START Text excerpt

Rosemary does not appear to increase estrogen. The bulk of available research points in the opposite direction: rosemary and its active compounds tend to reduce estrogen activity in the body through several different mechanisms, including blocking the enzyme that produces estrogen and speeding up the rate at which the liver breaks estrogen down.
That said, the picture is more nuanced than a simple yes or no. One animal study did find a rise in estradiol levels tied to a specific rosemary compound, and the explanation may involve the same enzyme rosemary is otherwise known to inhibit. Here’s what the research actually shows.
How Rosemary Affects Estrogen Production
Estrogen is made from androgens by an enzyme called aromatase, sometimes referred to as estrogen synthase. It’s the only enzyme in the body that performs this conversion. Several compounds naturally present in rosemary have been shown to interfere with aromatase activity, which means they can reduce the amount of estrogen your body produces.
Ursolic acid, one of rosemary’s phytocomponents, has a molecular shape similar to androstenedione, the androgen that aromatase normally converts into estrogen. Because of that resemblance, ursolic acid can fit into the enzyme’s active site and block the normal conversion process. Lab studies show dose-dependent inhibition, meaning the more ursolic acid present, the more aromatase activity drops.

END Text excerpt
START Data records

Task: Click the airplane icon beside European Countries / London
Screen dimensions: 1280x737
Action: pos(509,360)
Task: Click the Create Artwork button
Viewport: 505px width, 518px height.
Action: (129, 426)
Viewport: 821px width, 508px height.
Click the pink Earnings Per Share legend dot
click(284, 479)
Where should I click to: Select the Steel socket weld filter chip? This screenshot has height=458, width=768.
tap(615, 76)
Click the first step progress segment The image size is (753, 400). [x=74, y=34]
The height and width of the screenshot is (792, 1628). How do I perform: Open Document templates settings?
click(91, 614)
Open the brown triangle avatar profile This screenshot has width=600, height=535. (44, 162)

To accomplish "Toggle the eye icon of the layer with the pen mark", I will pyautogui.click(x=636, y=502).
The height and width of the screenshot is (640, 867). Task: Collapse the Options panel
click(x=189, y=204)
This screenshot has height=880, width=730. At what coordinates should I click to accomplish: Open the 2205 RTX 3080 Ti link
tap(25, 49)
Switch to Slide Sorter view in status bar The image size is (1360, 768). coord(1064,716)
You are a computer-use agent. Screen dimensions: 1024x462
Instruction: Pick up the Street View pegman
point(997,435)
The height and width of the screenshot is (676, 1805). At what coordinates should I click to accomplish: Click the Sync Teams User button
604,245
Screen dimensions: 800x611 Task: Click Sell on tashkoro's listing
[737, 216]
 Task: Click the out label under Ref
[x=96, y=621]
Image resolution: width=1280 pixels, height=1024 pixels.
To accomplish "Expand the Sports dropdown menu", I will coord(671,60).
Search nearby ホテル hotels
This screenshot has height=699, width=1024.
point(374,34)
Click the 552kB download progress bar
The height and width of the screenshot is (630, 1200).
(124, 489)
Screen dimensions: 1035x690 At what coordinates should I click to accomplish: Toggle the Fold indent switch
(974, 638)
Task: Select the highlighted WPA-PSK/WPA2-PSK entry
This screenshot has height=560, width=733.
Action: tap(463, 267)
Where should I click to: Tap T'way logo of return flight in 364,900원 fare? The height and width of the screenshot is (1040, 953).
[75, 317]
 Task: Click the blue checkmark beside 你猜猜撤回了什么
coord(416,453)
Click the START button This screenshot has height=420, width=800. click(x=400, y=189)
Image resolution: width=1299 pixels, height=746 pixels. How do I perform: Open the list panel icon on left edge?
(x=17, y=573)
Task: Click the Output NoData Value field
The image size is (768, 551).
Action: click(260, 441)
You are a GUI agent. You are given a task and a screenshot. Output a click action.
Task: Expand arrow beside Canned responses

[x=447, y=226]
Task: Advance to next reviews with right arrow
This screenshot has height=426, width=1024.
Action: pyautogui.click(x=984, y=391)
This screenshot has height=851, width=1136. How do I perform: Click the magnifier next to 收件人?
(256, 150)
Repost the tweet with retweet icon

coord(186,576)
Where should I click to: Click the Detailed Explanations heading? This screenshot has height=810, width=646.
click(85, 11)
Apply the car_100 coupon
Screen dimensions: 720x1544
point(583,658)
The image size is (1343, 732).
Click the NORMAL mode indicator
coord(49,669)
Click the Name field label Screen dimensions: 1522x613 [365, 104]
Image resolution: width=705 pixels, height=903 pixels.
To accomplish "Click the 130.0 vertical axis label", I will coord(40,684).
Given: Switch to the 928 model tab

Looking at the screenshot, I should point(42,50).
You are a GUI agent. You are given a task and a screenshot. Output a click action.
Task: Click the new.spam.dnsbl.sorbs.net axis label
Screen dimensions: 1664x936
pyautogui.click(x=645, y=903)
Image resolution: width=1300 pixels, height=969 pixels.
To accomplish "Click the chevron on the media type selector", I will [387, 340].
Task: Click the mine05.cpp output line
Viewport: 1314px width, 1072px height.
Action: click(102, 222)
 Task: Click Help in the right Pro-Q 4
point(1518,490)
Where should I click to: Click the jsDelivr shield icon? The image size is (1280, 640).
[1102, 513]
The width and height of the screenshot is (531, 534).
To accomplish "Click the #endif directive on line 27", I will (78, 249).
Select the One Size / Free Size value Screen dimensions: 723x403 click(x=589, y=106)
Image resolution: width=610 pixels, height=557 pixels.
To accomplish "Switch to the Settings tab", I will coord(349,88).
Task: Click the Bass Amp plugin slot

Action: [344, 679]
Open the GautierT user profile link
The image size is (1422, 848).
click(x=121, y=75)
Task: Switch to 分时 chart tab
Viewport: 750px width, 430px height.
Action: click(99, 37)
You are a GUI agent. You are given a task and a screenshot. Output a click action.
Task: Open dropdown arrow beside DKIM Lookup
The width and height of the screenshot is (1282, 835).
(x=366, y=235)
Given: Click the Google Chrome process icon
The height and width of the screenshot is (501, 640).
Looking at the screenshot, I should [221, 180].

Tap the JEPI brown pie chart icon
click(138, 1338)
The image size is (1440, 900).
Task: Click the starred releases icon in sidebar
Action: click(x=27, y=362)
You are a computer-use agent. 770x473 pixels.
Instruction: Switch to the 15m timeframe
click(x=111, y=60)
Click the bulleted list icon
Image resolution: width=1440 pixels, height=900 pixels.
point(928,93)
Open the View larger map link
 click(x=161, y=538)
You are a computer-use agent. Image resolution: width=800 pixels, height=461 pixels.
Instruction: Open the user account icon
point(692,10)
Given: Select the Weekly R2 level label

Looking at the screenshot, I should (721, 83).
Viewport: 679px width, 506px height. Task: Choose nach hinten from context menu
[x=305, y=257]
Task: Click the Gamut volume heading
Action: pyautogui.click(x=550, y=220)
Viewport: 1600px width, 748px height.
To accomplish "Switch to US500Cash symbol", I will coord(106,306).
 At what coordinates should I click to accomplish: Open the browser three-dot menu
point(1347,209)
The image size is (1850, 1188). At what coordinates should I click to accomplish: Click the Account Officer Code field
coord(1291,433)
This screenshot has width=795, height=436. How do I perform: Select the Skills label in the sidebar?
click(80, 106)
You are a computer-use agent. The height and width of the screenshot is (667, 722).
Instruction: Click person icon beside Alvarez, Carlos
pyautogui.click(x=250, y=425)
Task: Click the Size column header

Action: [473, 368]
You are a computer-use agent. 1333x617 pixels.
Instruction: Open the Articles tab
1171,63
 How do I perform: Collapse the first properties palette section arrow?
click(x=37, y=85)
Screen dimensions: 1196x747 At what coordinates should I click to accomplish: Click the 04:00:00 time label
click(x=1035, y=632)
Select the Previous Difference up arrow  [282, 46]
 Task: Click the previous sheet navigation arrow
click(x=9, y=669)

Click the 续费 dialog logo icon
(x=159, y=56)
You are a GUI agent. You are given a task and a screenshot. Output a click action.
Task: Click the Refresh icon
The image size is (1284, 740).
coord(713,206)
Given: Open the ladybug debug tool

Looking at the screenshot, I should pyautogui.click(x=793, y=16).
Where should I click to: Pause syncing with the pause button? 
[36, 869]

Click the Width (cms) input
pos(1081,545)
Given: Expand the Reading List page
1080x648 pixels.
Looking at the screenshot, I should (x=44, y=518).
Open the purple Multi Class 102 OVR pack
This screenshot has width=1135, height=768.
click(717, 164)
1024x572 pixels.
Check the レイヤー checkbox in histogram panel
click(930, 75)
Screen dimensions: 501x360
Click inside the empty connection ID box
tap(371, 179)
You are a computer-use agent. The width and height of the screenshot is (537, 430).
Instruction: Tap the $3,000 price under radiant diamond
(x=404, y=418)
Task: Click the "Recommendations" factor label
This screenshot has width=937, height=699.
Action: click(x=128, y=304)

END Data records

Task description >>
In the text on rosemary and estrogen, copy everything from "Ursolic acid, one" down to "aromatase activity drops.".

Exercise answer >>
Ursolic acid, one of rosemary’s phytocomponents, has a molecular shape similar to androstenedione, the androgen that aromatase normally converts into estrogen. Because of that resemblance, ursolic acid can fit into the enzyme’s active site and block the normal conversion process. Lab studies show dose-dependent inhibition, meaning the more ursolic acid present, the more aromatase activity drops.